The fact that Fung and the ICAC are mounting a white terror campaign against netizens who rallied support on the social media for Hong Kong Indigenous candidate Edward Leung Tin-kei during the Legislative Council by-election in February indicates that like some other thugs in the legal sector, Fung has already taken sides with the tyrannical regime.

By persecuting average citizens for their political beliefs, Fung is literally declaring war on the freedom of speech and freedom of thought to which the people of Hong Kong are entitled, and it is a war that will spare no one in this city.

It is spine-chilling to hear that in the 21st century, in a modern and civilized city like Hong Kong, an average person could face jail time just because he or she posted a message on Facebook urging others to vote for someone in an election.

Unfortunately, that is exactly what emerged last week in our city.

Expressing your own political views or supporting a particular election candidate on social media has become an indispensable part of millennial culture.

Hundreds of thousands of people are doing this through their smartphones on a daily basis, and the authorities are trying to outlaw that?

Are they totally out of their minds?

The netizen who posted messages on her Facebook page supporting Leung in the by-election, and who is now under ICAC investigation for suspected election fraud, doesn’t even know Leung at all.

She rooted for Leung because she agreed with his election pledges, and she wanted to share her views with others.

What is shocking and ridiculous is that the ICAC is launching a criminal investigation, in the absence of substantial evidence, against that young woman for allegedly engaging in election advertising.

Earlier this month, the news site reported, Fung was unable to give a clear answer to reporters’ questions about the exact definition of “election advertisements”.

He conceded that owing to legal loopholes, it is difficult to make sweeping generalizations about the legal definition of “election advertisements” or “promotion materials”, especially when it comes to internet messages, unless these messages are overwhelmingly in favour of a particular candidate.

Fung said he’d rather leave the decision over whether to press charges or not to the ICAC, which, he said, should exercise discretion on this issue.

The ICAC decided to investigate the young woman even after Fung admitted that whether online messages from individual internet users should be counted as election advertisements remains open to dispute.

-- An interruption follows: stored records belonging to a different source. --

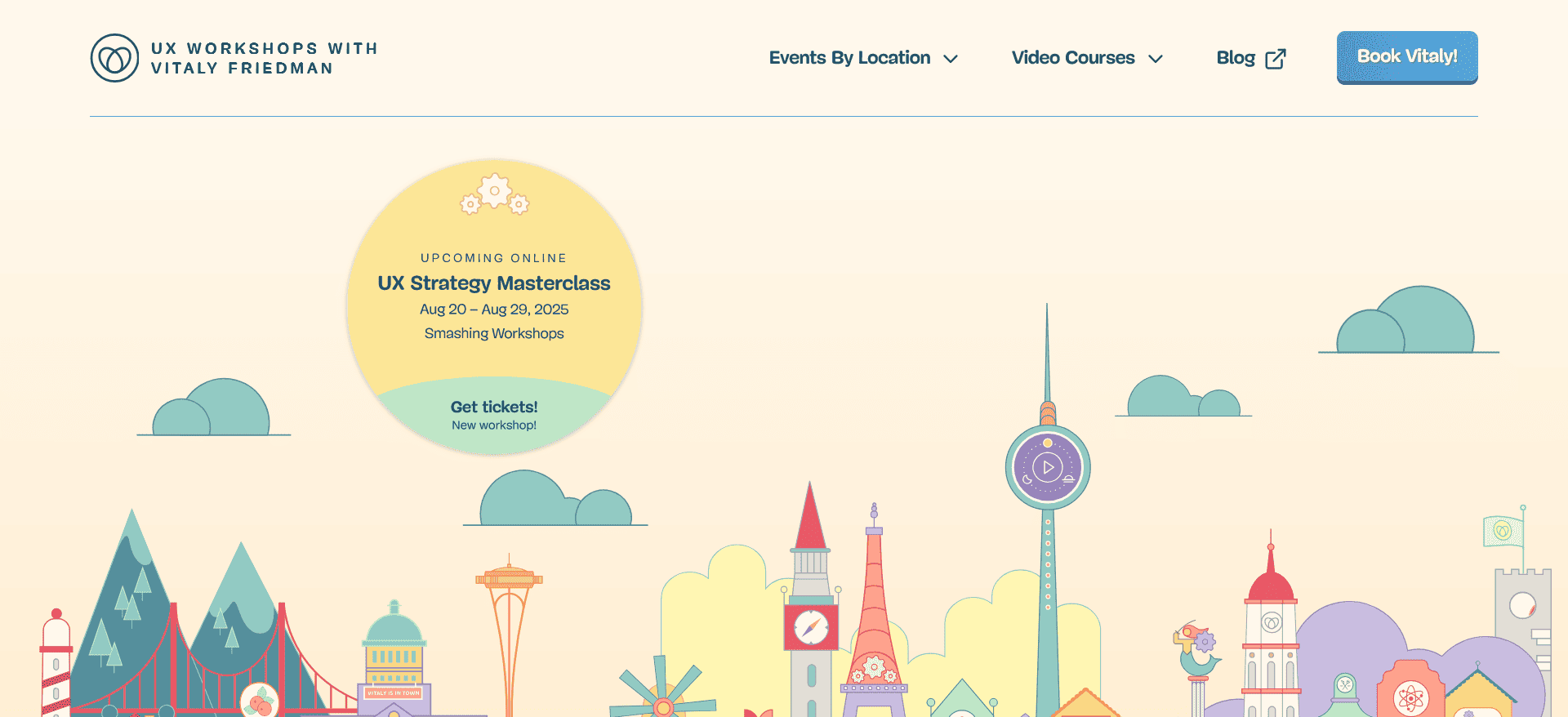Open the UX Strategy Masterclass title link
The height and width of the screenshot is (717, 1568).
[x=494, y=283]
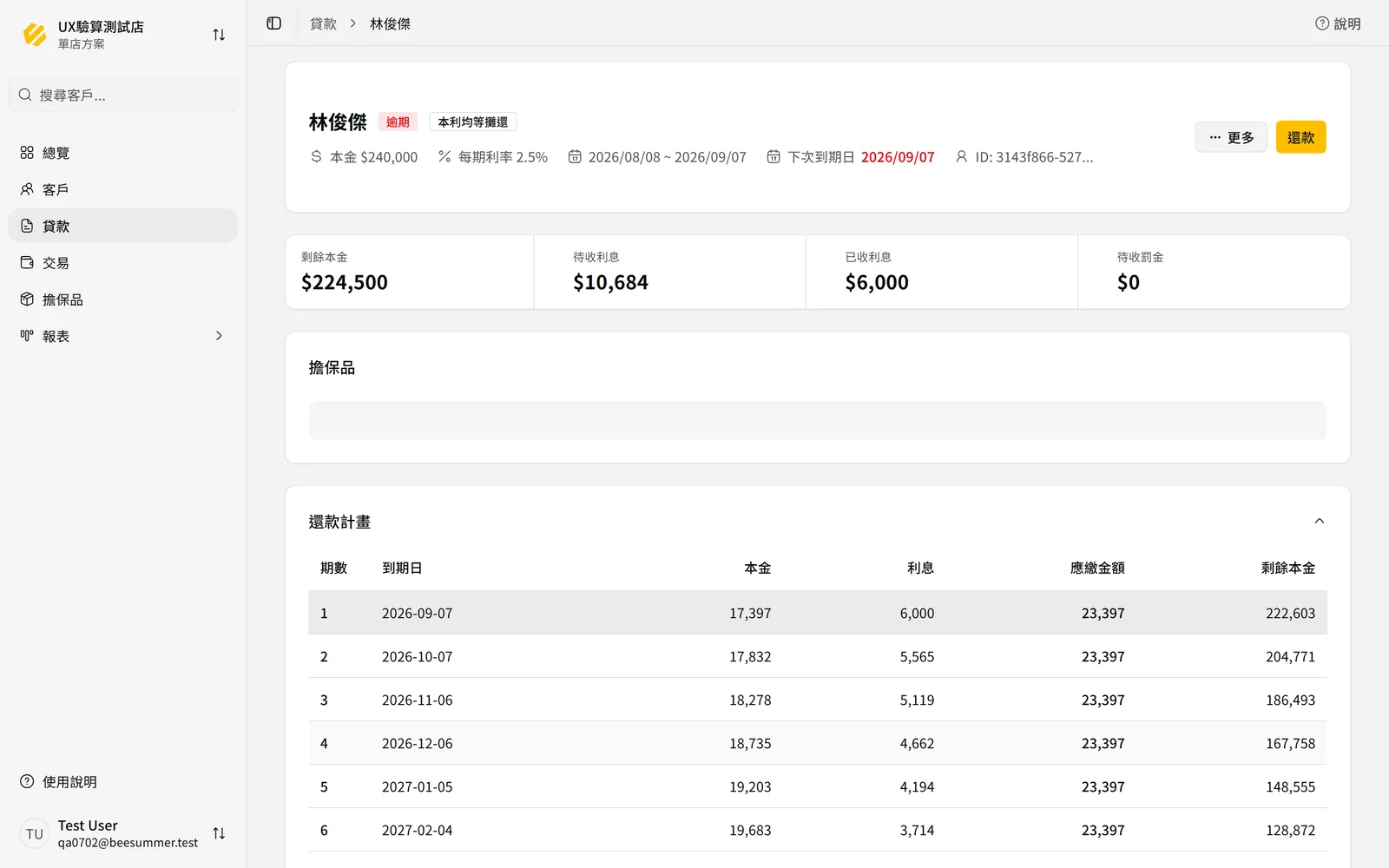Image resolution: width=1389 pixels, height=868 pixels.
Task: Open the 貸款 sidebar menu item
Action: [x=123, y=226]
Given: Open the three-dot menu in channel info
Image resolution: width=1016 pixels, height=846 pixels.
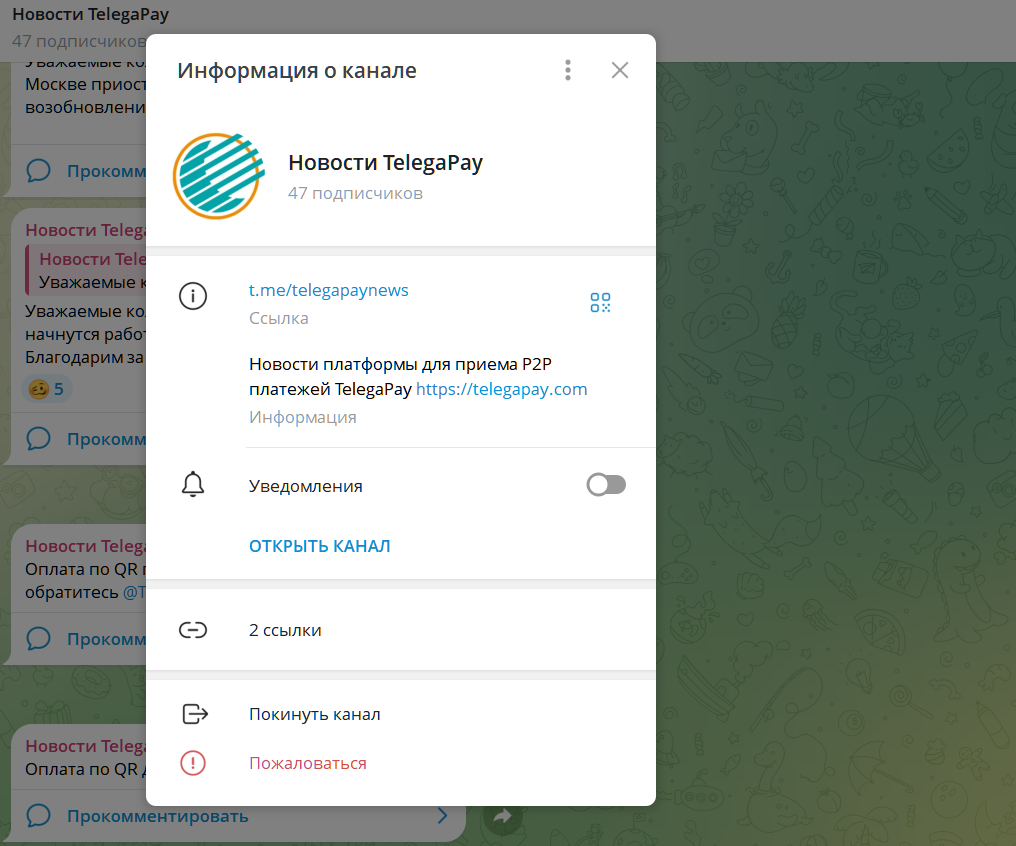Looking at the screenshot, I should pos(567,70).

So on what grounds is the ICAC’s investigation based, when the chairman of the EAC himself, the supposedly highest authority on election laws, can’t even tell exactly whether what she did was against the law?

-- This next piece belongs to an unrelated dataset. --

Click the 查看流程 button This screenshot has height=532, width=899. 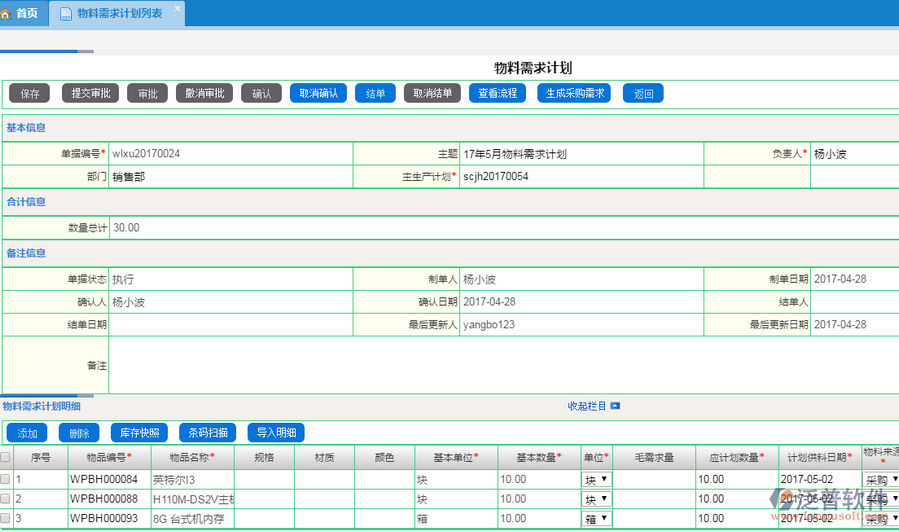click(x=498, y=93)
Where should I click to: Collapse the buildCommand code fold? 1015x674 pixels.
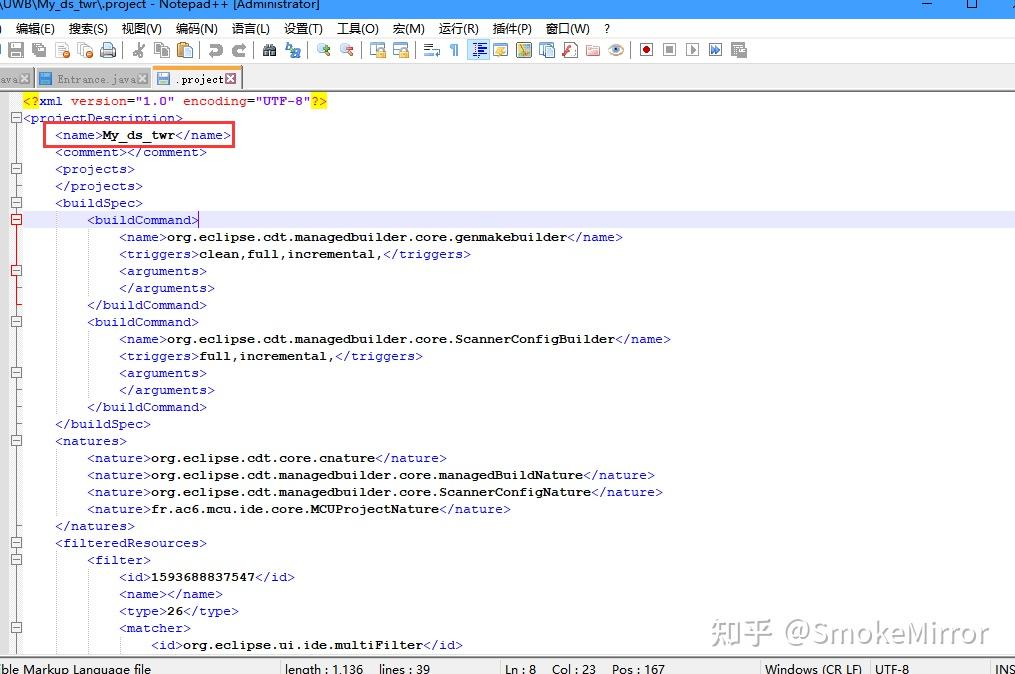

I have enough reason to believe the ICAC is trying to create a fait accompli, with the acquiescence of Fung, in presuming that social media messages are considered election advertisements — while the jury is still out on this issue — so as to intimidate anti-establishment netizens.

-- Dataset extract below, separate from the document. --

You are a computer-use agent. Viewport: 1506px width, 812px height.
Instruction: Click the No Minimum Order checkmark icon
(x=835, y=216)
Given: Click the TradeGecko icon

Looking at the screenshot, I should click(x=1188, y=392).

My conclusion is that Fung, who has become pro-establishment, is no longer impartial as the EAC chairman and is therefore no longer fit for that job.

I believe the only way to fight his crackdown on dissent is to ignore whatever guidelines the EAC has issued on election advertisements in the upcoming Legco elections.

I vow that I will pledge my full support to candidates of the indigenous faction in September by sending hundreds of thousands of messages on Facebook!

This article appeared in the Hong Kong Economic Journal on May 24.